4.1. Hydrogeomorphic Response of Flash Floods in the First-Order Catchment

The dendrogeomorphic results confirm that, despite the strong geomorphic impact of the last 2014 flash flood, there is evidence of former flood events within this catchment. We recorded the hydrogeomorphic impacts of floods in years with the occurrence of debris flows and rockfalls in the surrounding mountains (e.g., in 1991, 2006 and 2010 [62,63]). In addition, several identified years coincided with documentary data about local and/or regional flooding there (e.g., in 1971, 1977, 1997 and 2009). Polách and Gába [43] described a spatially limited downpour in July 1971 after strong antecedent precipitation, resulting in local damage to small streams within this region. This situation was likely similar to that of the last 2014 flash flood, which was considered unprecedented regarding the rainfall intensity, but the hydrogeomorphic response seems to be comparable to that of the 1971 event. Moreover, the transported parts of damaged culverts within the channel and several older scars on tree stems (Figure 2d) suggest an even higher hydrogeomorphic impact in the past. Furthermore, we identified that more than 40% of scars can be dated to the period 1951–2000, pointing to slow and progressive channel bank erosion during several flood events rather than to abrupt changes in channel geometry and the fast decay of exposed roots, as is typical for mountain regions [64].

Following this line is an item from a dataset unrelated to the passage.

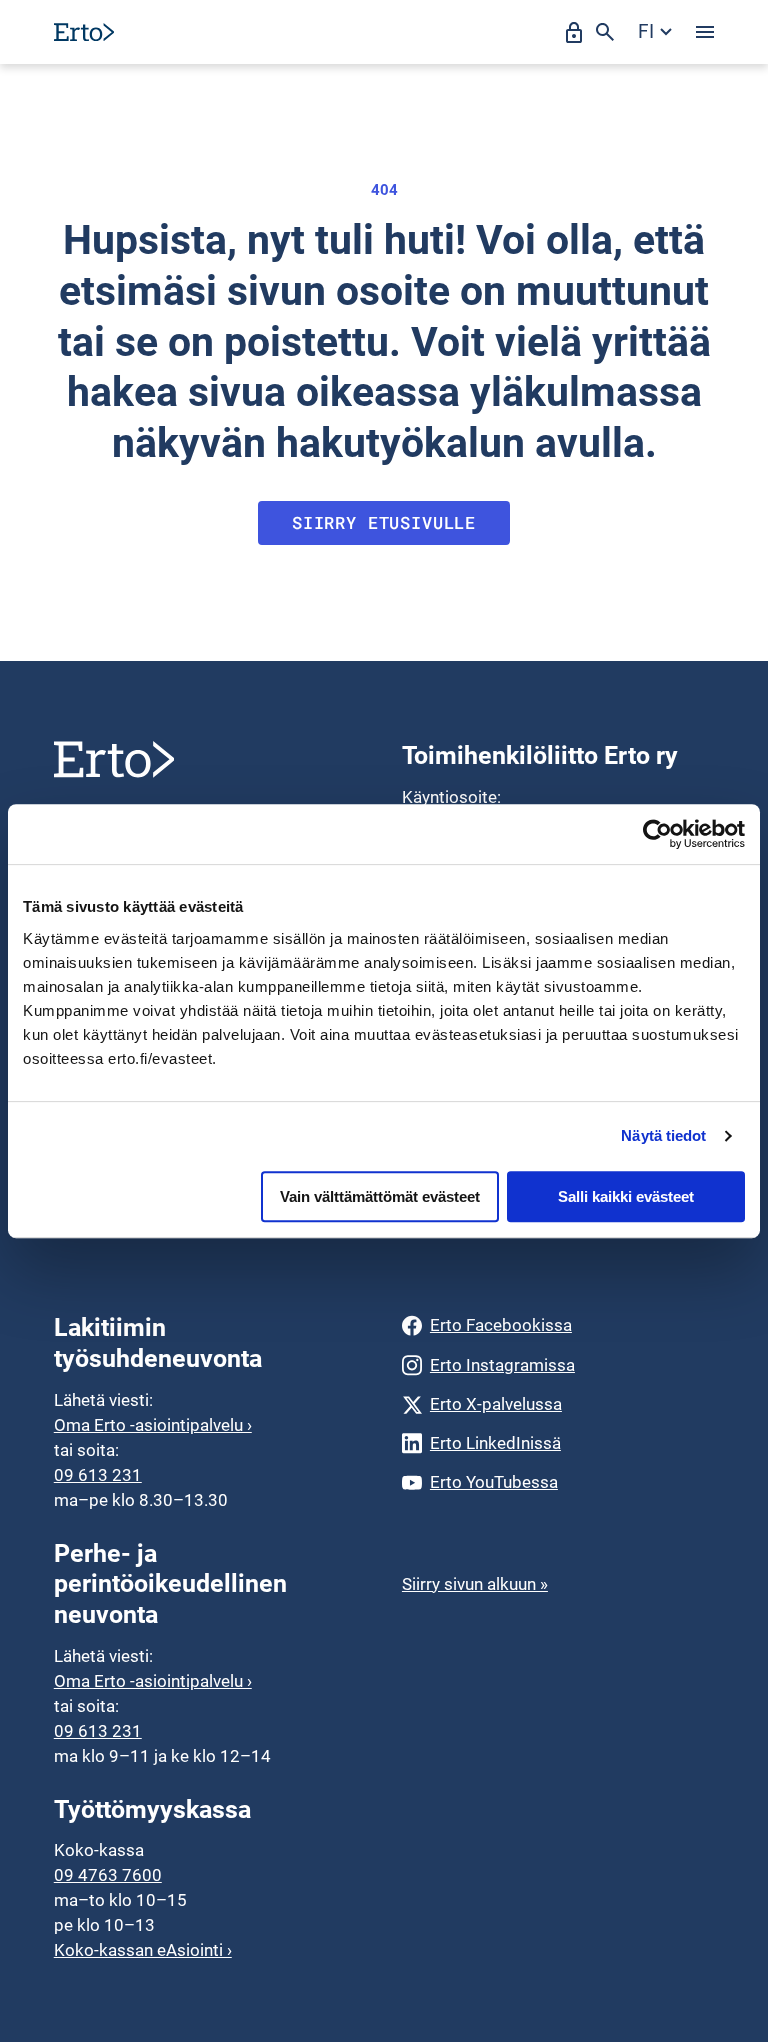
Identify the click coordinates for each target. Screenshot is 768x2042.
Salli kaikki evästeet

We found no significant correlation by plotting the MBD and τb for all 62 cross sections, but a significant positive relationship existed after removal of fifteen cross sections assigned to deep pools and bedrock segments. This increase in statistical significance reflected the presence of the fine-grained character of the alluvial cover in these cross sections, the calibre of which did not necessarily correspond to the stream transport capacity (expressed by τb) during the examined flood event. Thus, we assumed more frequent transport of these fine particles during lower-magnitude events (e.g., bankfull or even lower flows). On the other hand, the set of remaining 47 cross sections had adjusted the calibre of the MBD to the calculated bed shear stresses. This positive relationship clearly pointed to the adjustment of the stepped-bed architecture during high-magnitude events towards a condition that provides the maximum possible bed stability, as was documented by previous flume experiments [65].

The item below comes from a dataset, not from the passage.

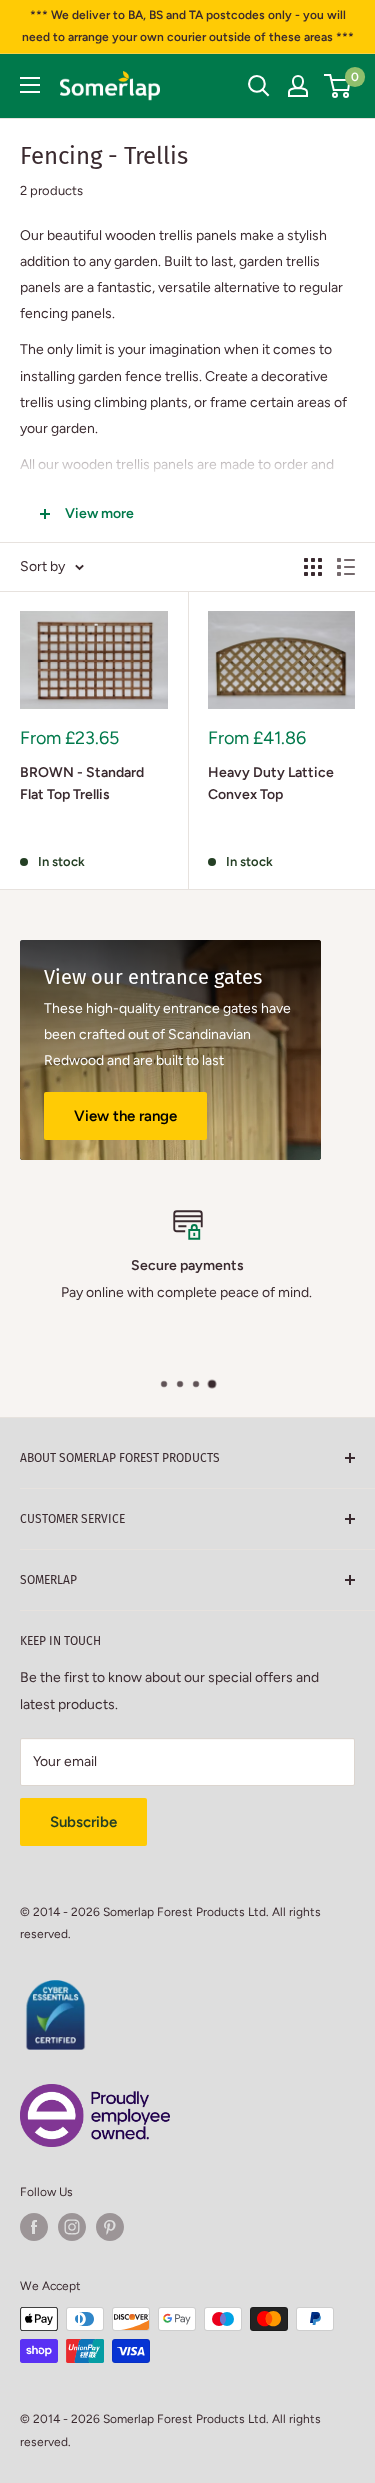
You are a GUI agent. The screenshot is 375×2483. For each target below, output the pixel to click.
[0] (338, 86)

In general, the highest values of τb and ω were calculated for cross sections with erosional tendencies when compared to those of stable or depositional cross sections, although only the parameter of τb indicated statistically significant differences. These high values of τb and ω typically reflected a low width–depth ratio in erosional reaches with limited inundation ability together with the concentrated energy of flood flows. The presence of alluvial pockets of relatively fine sediments in the erosional reaches with exposed bedrock (resulting in very low values of MBD) explained our observations of the coarser bed particles in the stable reaches when one may expect local coarsening in erosional reaches with the highest calculated τb and, contrarily, fining in depositional reaches [23,66,67]. In addition, no differences in the MBD were observed between the erosional and stable reaches in the case of stepped-bed headwater streams based in flysch rocks, despite higher unit stream power being calculated for the erosional reaches [23]. These observations from small streams contradict the relation between the sediment coarsening and channel incision that was reported for gravel-bed rivers [68] by taking into consideration the specifics of steep headwater streams (e.g., mixture of alluvial and semi-alluvial reaches or strong effect of local lithology predicting patterns of sediment supply).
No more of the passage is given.